The problem> Put these lines into a numbered list, leaving out the blank lines.

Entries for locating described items

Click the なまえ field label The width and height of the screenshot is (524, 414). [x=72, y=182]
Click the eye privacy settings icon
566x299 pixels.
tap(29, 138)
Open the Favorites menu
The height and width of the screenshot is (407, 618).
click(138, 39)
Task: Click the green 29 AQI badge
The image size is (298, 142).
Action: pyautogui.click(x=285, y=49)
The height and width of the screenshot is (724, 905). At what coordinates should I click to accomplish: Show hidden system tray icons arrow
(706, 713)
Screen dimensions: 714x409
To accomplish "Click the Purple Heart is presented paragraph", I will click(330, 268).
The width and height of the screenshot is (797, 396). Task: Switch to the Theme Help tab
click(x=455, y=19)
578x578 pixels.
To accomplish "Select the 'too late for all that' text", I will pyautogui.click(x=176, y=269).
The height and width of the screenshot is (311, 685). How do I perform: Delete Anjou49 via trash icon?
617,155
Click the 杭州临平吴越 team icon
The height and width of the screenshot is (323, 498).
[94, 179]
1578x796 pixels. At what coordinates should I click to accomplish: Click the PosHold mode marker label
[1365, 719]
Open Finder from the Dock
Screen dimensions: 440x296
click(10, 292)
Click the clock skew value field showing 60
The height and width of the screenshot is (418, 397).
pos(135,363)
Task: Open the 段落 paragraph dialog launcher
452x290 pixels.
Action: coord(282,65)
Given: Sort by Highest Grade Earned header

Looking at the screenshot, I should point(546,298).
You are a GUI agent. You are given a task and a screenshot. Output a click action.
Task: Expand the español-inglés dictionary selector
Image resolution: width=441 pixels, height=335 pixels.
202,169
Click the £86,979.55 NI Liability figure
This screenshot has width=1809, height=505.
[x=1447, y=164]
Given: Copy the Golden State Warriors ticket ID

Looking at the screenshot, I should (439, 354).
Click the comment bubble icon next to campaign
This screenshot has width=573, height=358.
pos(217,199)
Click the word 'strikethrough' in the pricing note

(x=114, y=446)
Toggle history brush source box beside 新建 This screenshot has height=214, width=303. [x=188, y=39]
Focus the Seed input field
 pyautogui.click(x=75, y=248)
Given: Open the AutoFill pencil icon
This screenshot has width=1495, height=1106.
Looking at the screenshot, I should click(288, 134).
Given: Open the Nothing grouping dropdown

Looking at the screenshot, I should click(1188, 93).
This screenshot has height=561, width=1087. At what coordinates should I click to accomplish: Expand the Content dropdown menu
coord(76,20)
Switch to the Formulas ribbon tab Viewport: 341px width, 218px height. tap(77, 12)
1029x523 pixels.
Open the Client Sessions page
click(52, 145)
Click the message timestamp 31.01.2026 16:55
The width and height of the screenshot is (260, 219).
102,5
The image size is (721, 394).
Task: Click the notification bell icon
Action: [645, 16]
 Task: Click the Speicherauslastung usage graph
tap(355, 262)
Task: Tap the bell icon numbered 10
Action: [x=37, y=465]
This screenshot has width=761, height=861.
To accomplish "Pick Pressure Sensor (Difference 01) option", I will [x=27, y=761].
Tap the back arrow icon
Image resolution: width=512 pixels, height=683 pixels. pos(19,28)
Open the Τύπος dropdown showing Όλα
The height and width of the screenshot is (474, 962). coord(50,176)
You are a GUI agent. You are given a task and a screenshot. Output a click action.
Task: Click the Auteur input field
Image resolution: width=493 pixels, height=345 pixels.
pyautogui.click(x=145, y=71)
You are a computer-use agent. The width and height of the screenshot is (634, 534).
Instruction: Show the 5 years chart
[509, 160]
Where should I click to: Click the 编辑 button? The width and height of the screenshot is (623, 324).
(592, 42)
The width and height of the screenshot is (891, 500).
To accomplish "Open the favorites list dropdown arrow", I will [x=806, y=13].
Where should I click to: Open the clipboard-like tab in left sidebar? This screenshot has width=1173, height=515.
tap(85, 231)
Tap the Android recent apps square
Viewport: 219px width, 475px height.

Solved problem>
1. Click the なまえ field label The width and height of the screenshot is (524, 414). [x=72, y=182]
2. Click the eye privacy settings icon
3. 566x299 pixels.
4. tap(29, 138)
5. Open the Favorites menu
6. The height and width of the screenshot is (407, 618).
7. click(138, 39)
8. Task: Click the green 29 AQI badge
9. The image size is (298, 142).
10. Action: pyautogui.click(x=285, y=49)
11. The height and width of the screenshot is (724, 905). At what coordinates should I click to accomplish: Show hidden system tray icons arrow
12. (706, 713)
13. Screen dimensions: 714x409
14. To accomplish "Click the Purple Heart is presented paragraph", I will click(330, 268).
15. The width and height of the screenshot is (797, 396). Task: Switch to the Theme Help tab
16. click(x=455, y=19)
17. 578x578 pixels.
18. To accomplish "Select the 'too late for all that' text", I will pyautogui.click(x=176, y=269).
19. The height and width of the screenshot is (311, 685). How do I perform: Delete Anjou49 via trash icon?
20. 617,155
21. Click the 杭州临平吴越 team icon
22. The height and width of the screenshot is (323, 498).
23. [94, 179]
24. 1578x796 pixels. At what coordinates should I click to accomplish: Click the PosHold mode marker label
25. [1365, 719]
26. Open Finder from the Dock
27. Screen dimensions: 440x296
28. click(10, 292)
29. Click the clock skew value field showing 60
30. The height and width of the screenshot is (418, 397).
31. pos(135,363)
32. Task: Open the 段落 paragraph dialog launcher
33. 452x290 pixels.
34. Action: coord(282,65)
35. Given: Sort by Highest Grade Earned header
36. Looking at the screenshot, I should point(546,298).
37. You are a GUI agent. You are given a task and a screenshot. Output a click action.
38. Task: Expand the español-inglés dictionary selector
39. Image resolution: width=441 pixels, height=335 pixels.
40. 202,169
41. Click the £86,979.55 NI Liability figure
42. This screenshot has width=1809, height=505.
43. [x=1447, y=164]
44. Given: Copy the Golden State Warriors ticket ID
45. Looking at the screenshot, I should (439, 354).
46. Click the comment bubble icon next to campaign
47. This screenshot has width=573, height=358.
48. pos(217,199)
49. Click the word 'strikethrough' in the pricing note
50. (x=114, y=446)
51. Toggle history brush source box beside 新建 This screenshot has height=214, width=303. [x=188, y=39]
52. Focus the Seed input field
53.  pyautogui.click(x=75, y=248)
54. Given: Open the AutoFill pencil icon
55. This screenshot has width=1495, height=1106.
56. Looking at the screenshot, I should click(288, 134).
57. Given: Open the Nothing grouping dropdown
58. Looking at the screenshot, I should click(1188, 93).
59. This screenshot has height=561, width=1087. At what coordinates should I click to accomplish: Expand the Content dropdown menu
60. coord(76,20)
61. Switch to the Formulas ribbon tab Viewport: 341px width, 218px height. tap(77, 12)
62. 1029x523 pixels.
63. Open the Client Sessions page
64. click(52, 145)
65. Click the message timestamp 31.01.2026 16:55
66. The width and height of the screenshot is (260, 219).
67. 102,5
68. The image size is (721, 394).
69. Task: Click the notification bell icon
70. Action: [645, 16]
71.  Task: Click the Speicherauslastung usage graph
72. tap(355, 262)
73. Task: Tap the bell icon numbered 10
74. Action: [x=37, y=465]
75. This screenshot has width=761, height=861.
76. To accomplish "Pick Pressure Sensor (Difference 01) option", I will [x=27, y=761].
77. Tap the back arrow icon
78. Image resolution: width=512 pixels, height=683 pixels. pos(19,28)
79. Open the Τύπος dropdown showing Όλα
80. The height and width of the screenshot is (474, 962). coord(50,176)
81. You are a GUI agent. You are given a task and a screenshot. Output a click action.
82. Task: Click the Auteur input field
83. Image resolution: width=493 pixels, height=345 pixels.
84. pyautogui.click(x=145, y=71)
85. You are a computer-use agent. The width and height of the screenshot is (634, 534).
86. Instruction: Show the 5 years chart
87. [509, 160]
88. Where should I click to: Click the 编辑 button? The width and height of the screenshot is (623, 324).
89. (592, 42)
90. The width and height of the screenshot is (891, 500).
91. To accomplish "Open the favorites list dropdown arrow", I will [x=806, y=13].
92. Where should I click to: Open the clipboard-like tab in left sidebar? This screenshot has width=1173, height=515.
93. tap(85, 231)
94. Tap the Android recent apps square
95. Viewport: 219px width, 475px height.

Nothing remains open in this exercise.